Lessons from a failure in an international business stint

A failed attempt but a successful journey

Bambike = bamboo + bike

If you were expecting that I was working for some really huge multinational business, or that I flopped in an international business of my own, I’m afraid you’re reading the wrong blogpost. Grand scale company or not, however, I think with any failure, there are valuable lessons to draw from. So I hope you keep reading on. This story talks about how I was hoping to expand a Philippine-based social enterprise internationally, but didn’t even get the “sample” of the product beyond local borders.

Before leaving for Denmark, my dad proposed maybe doing something with Bambike to hone some business skills. I thought it over and realized, “Hey, I’m going to one of the most bike-friendly, sustainably-geared and well-designed countries! Of course I could sell a Bambike over there. Easy.” I reached out to the founder, my uncle, Bryan, and asked what I could do. He offered me to be the “Bambassador” to Denmark.

It turned out being more difficult to sell what I thought would be a great fit for the Danish market. It was extremely stressful, especially because I had invested a significant amount of money for my own bike. I was going to sell it towards the end of the semester, but didn’t even get to ship it over to show potential customers. Nonetheless, no regrets (despite lots of hair-pulling.) Reflecting back, here were the lessons I learned:

Consider all costs.

I’ll admit I jumped on board this project without digging deep into financials. I wasn’t able to ship my bike because 1) I thought I was going to be able to carry it on with me on the airplane, but it was too heavy for that and; 2) the shipping costs wouldn’t have been worth it if I couldn’t sell the bike while in Denmark. In figuring out what the overall price would be for a Danish customer, I was told by some Danes that there was an extra cost in shipping, particularly for EU countries. So that, on top of shipping costs, on top of the price of the bikes would have been a big toll on the customer. I usually don’t like having to deal with money matters (even though I obviously know it’s important), but next time, I know to research better.

Consider the local culture and environment.

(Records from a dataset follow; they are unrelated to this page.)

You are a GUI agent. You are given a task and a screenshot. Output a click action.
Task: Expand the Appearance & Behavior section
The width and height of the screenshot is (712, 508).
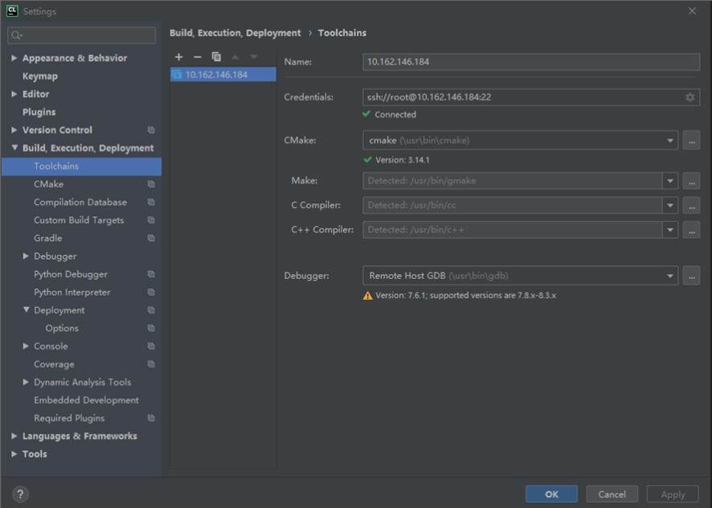(14, 58)
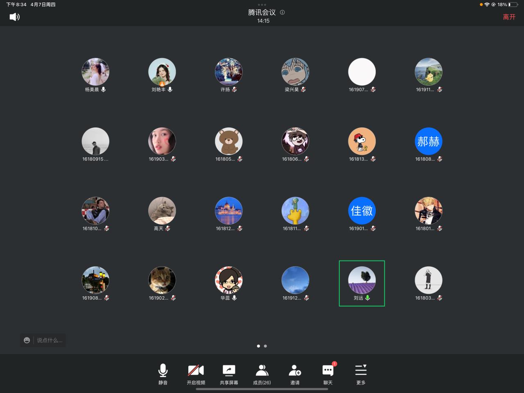Tap the blue 郝赫 avatar
524x393 pixels.
click(428, 141)
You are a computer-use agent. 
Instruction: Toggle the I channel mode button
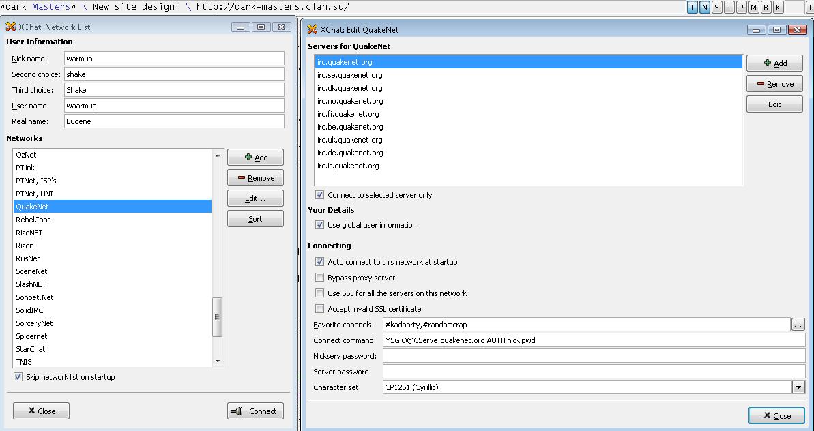[729, 8]
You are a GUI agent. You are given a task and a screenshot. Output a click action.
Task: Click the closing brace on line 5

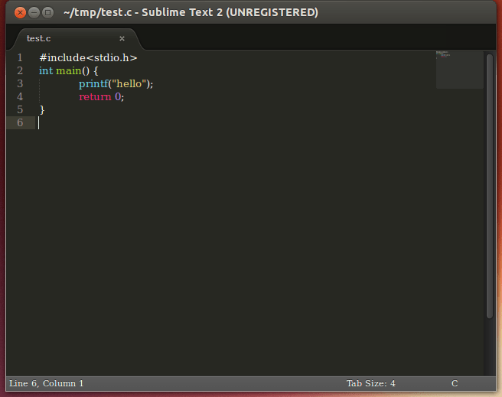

A normal city bike in Denmark is around 3000–5000 DKK (425–700USD). Premium bikes were around 6000–8000 DKK (850–1135 USD). Extremely premium were 9000+ DKK (1200 USD) and Bambikes were at that range. The local prices were not a good fit with our price and that was a huge barrier to sales and to possible distributors. Local perceptions of “bamboo bikes” were also a bit mixed so branding it as a premium bike was difficult as well.

It was obviously not enough that I had a “wow this country loves bikes and sustainability” perception to penetrate a market. There was more to understand when I stepped onto Danish shores.

Make your expectations clear with the people you work with, especially with your boss.

After several weeks, I realized Bambike wasn’t ready to expand internationally through retail. They’re growing internationally via partnerships (see: Bryan working it in Japan), but in retail, more hands needed to be on deck. The whole ordeal also came at a time when Bambike was busy with other things. I had a difficult time trying to reach them (long distance relationships are hard, I’ll tell you that), and that resulted in a lot of missed opportunities (ex. I lost my chance with a very interested sustainability guru I met in Sweden because I couldn’t answer her question until Bambike got back to me, but by then it was too late.)

It’s important to be clear what’s expected from you AND what you expect from the company. If the fault happens again and again even after you’ve expressed your frustration, know when it’s time to quit.

Don’t be afraid to get creative.

I needed to sell at least ONE bike (the bike that I had bought to use as a sample) so I could at least break even. But it was difficult looking for people to sell to because I didn’t have time (or the connections). I noticed one day that there were UNICEF people asking for donations in Nørreport station. A little plan was forming in my head. The UNICEF people were great sales people who were exposed with several passersby everyday, but needed money to give back to their organization. What if I could match the amount of money they got and asked them to include Bambike in their pitch? Not bad. Unfortunately, they made more money in a day than I thought they would and I couldn’t match that! Still, it was fun thinking of out of the box ways to solve my dilemma.

The product must be flexible to the needs of the customers.

When I was going around bike shops, pitching to possible distribution partners a lot of them rejected me (ouch.) I first asked if they were interested in selling the bikes as a whole. No. Then I asked if they were interested in selling just the frames. Still no. They didn’t need it. One shop, however, did need new, stylish baskets to prop on the front of their bikes. Bambikes said the baskets were actually make-able, but they were busy that month and so I had to reject the bike shop’s offer. Nonetheless, another important reminder to be able to cater to the real needs of customers.

I eventually ended up telling Bryan it was too difficult to do and he was nice enough to give a refund. (Phew). Instead, I’m working on another project for Bambike (more soon!) and I’m hoping to contribute to its growth in that way. I also found a Danish consulting group that helps social ventures, and they worked on researching about international expansion. They’ve just sent their final presentation and I’m excited to look at it.

I wasn’t able to sell a bike or anything, but I’m glad I got to draw lessons out of the experience (& work on my some sales skills, which was the goal all along). ’Til the next international business attempt!